--- ACTION ITEM ---
Scan the entries below and return each line that contains "agent".

--- Recorded data ---

==*==

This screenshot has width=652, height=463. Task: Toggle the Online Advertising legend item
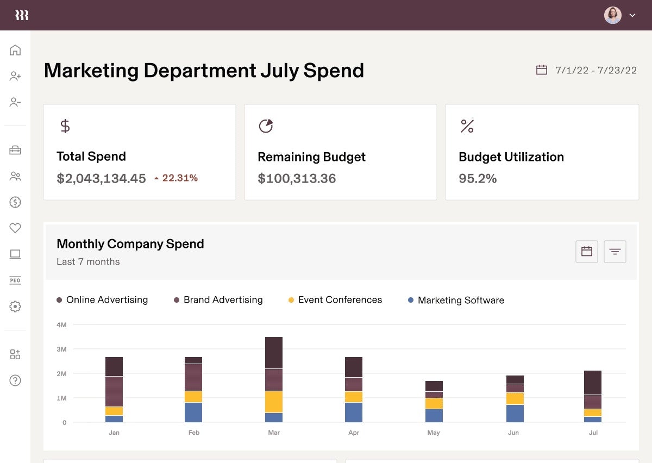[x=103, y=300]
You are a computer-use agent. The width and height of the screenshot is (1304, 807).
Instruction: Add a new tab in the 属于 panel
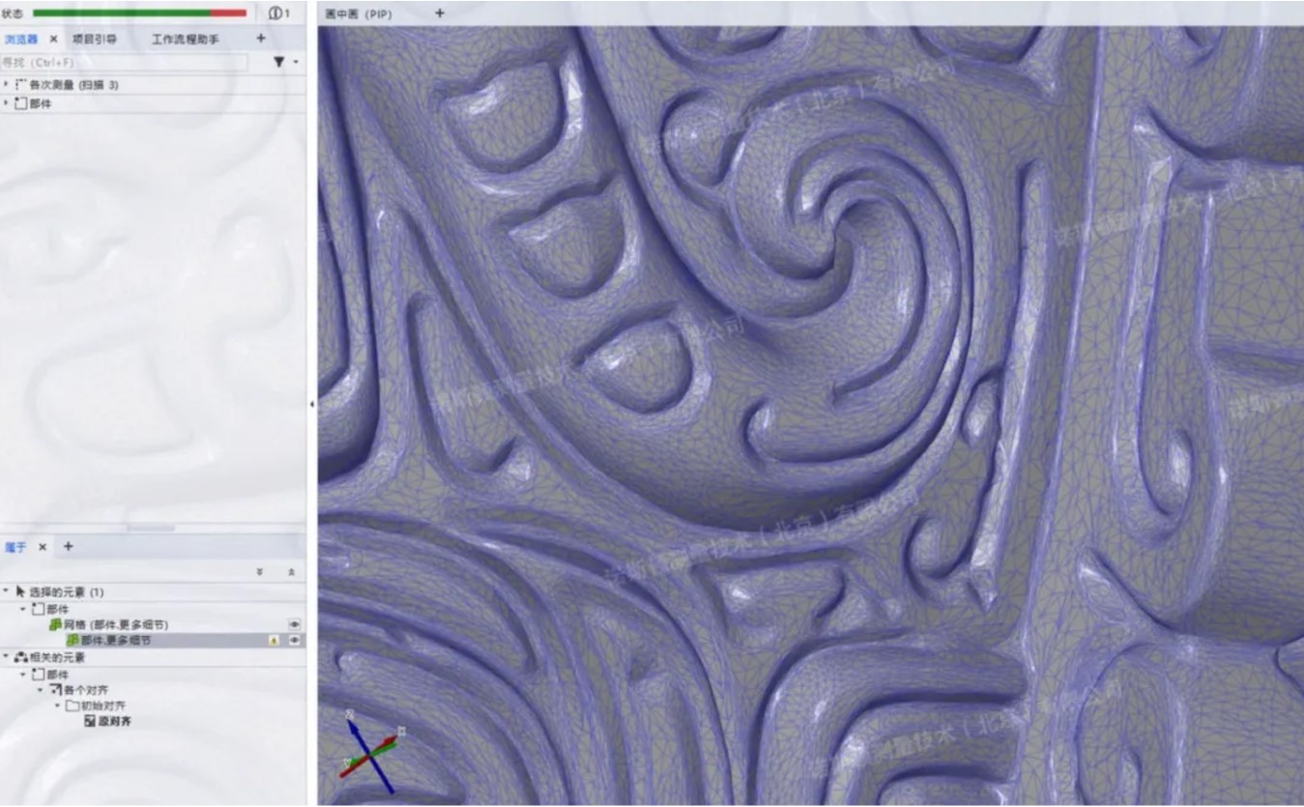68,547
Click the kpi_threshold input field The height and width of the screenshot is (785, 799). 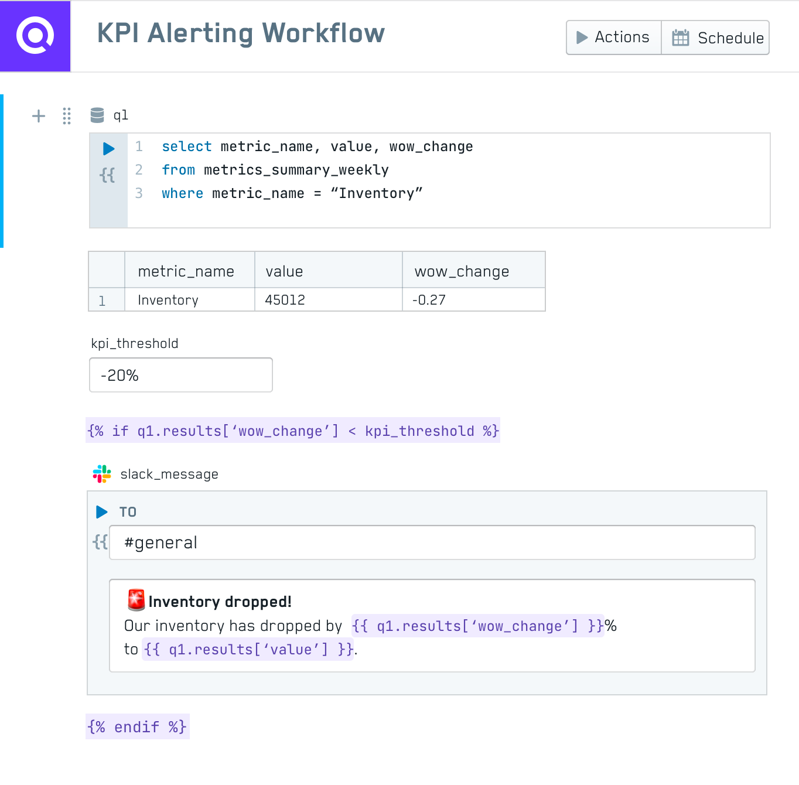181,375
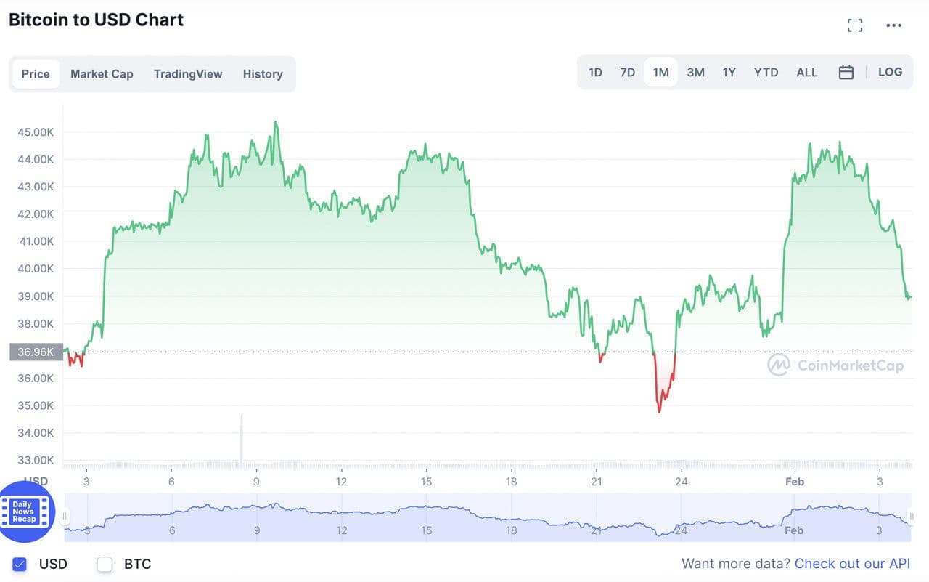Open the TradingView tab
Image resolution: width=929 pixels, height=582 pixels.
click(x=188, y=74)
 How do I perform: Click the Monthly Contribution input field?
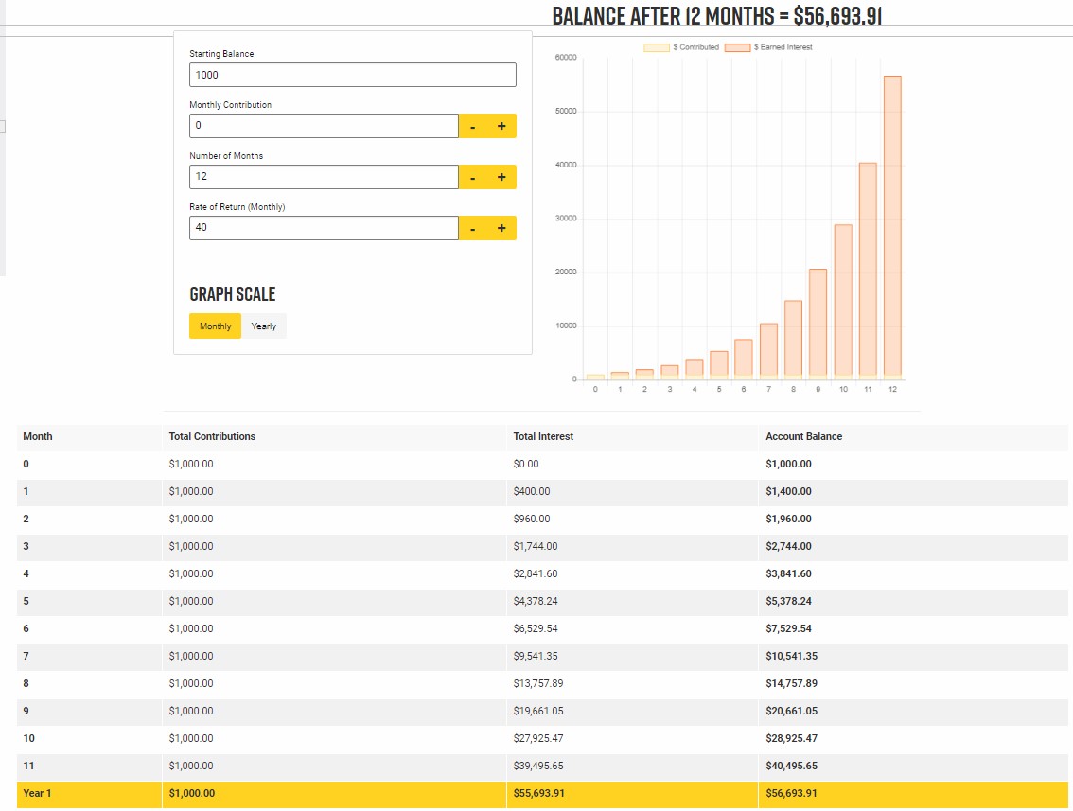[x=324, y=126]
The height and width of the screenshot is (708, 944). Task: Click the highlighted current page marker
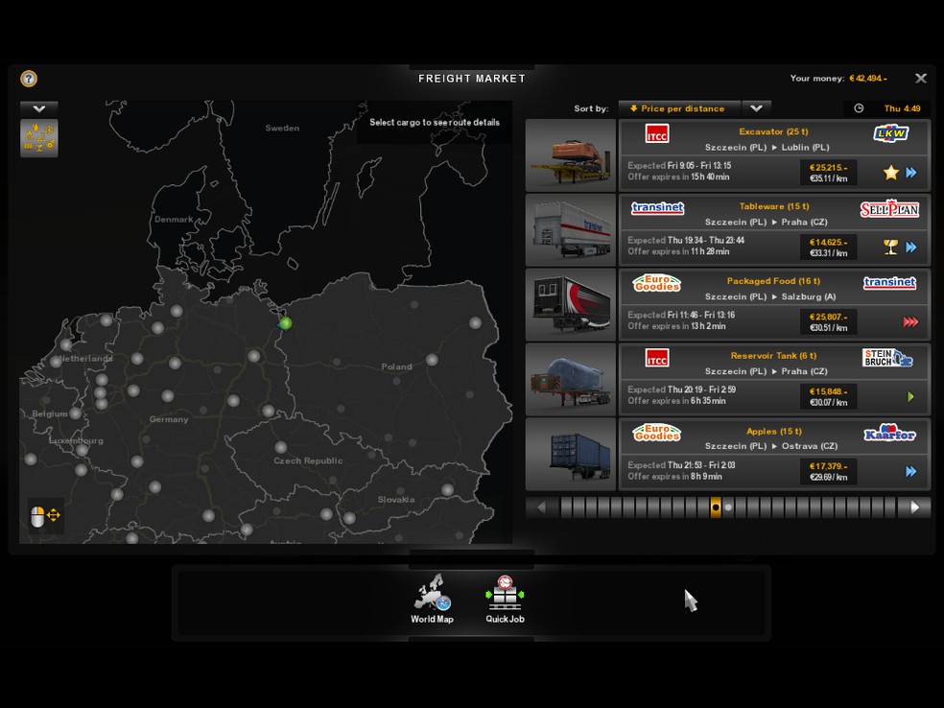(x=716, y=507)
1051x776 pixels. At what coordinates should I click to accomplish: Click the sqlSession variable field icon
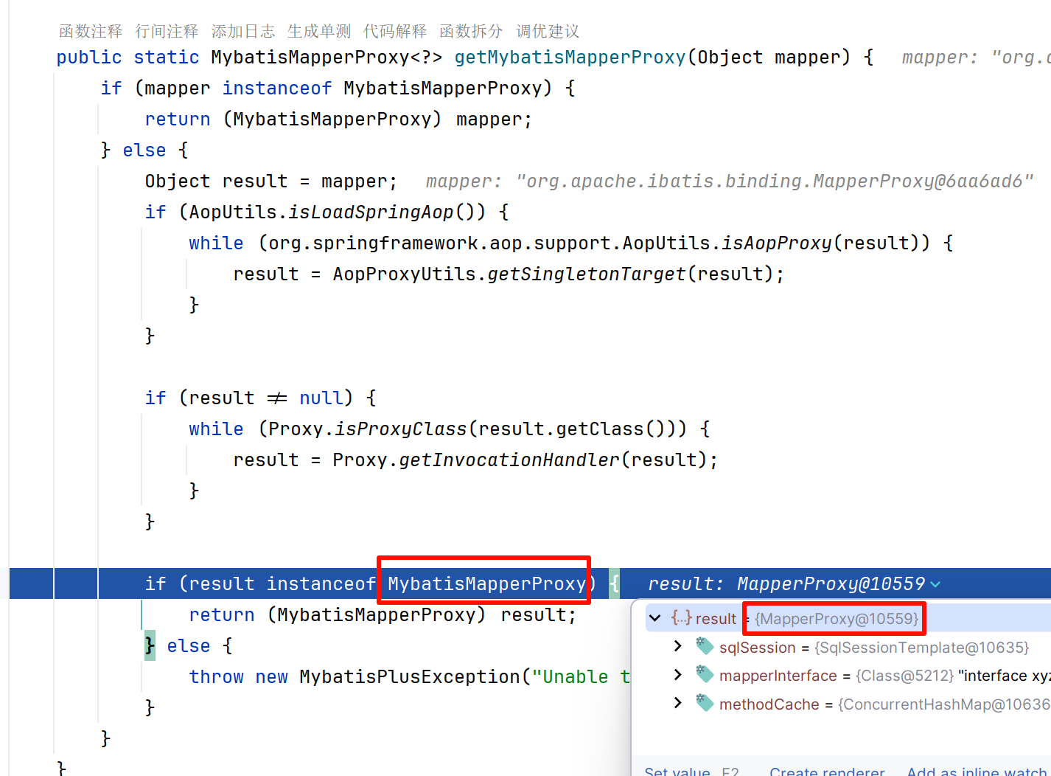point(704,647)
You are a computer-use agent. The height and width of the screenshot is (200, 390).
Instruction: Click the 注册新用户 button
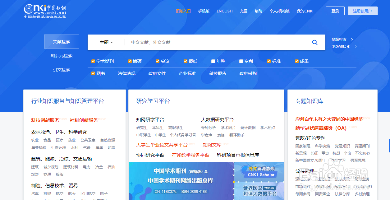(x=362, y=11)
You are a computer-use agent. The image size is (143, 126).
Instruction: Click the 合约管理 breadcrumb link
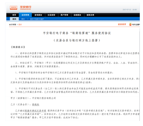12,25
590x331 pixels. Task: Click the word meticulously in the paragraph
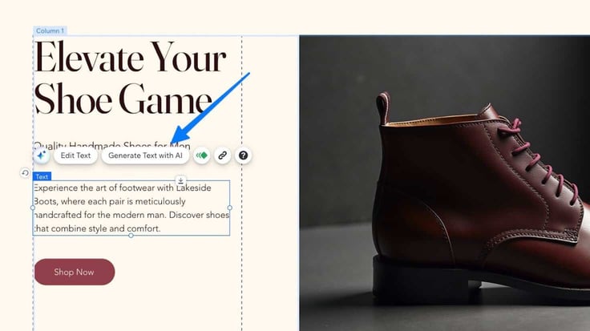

==*==

--- OUTPUT ---
You are a computer-use agent. The width and height of the screenshot is (1304, 807).
You are a computer-use agent. The height and width of the screenshot is (200, 390).
You are a computer-use agent. The image size is (143, 126).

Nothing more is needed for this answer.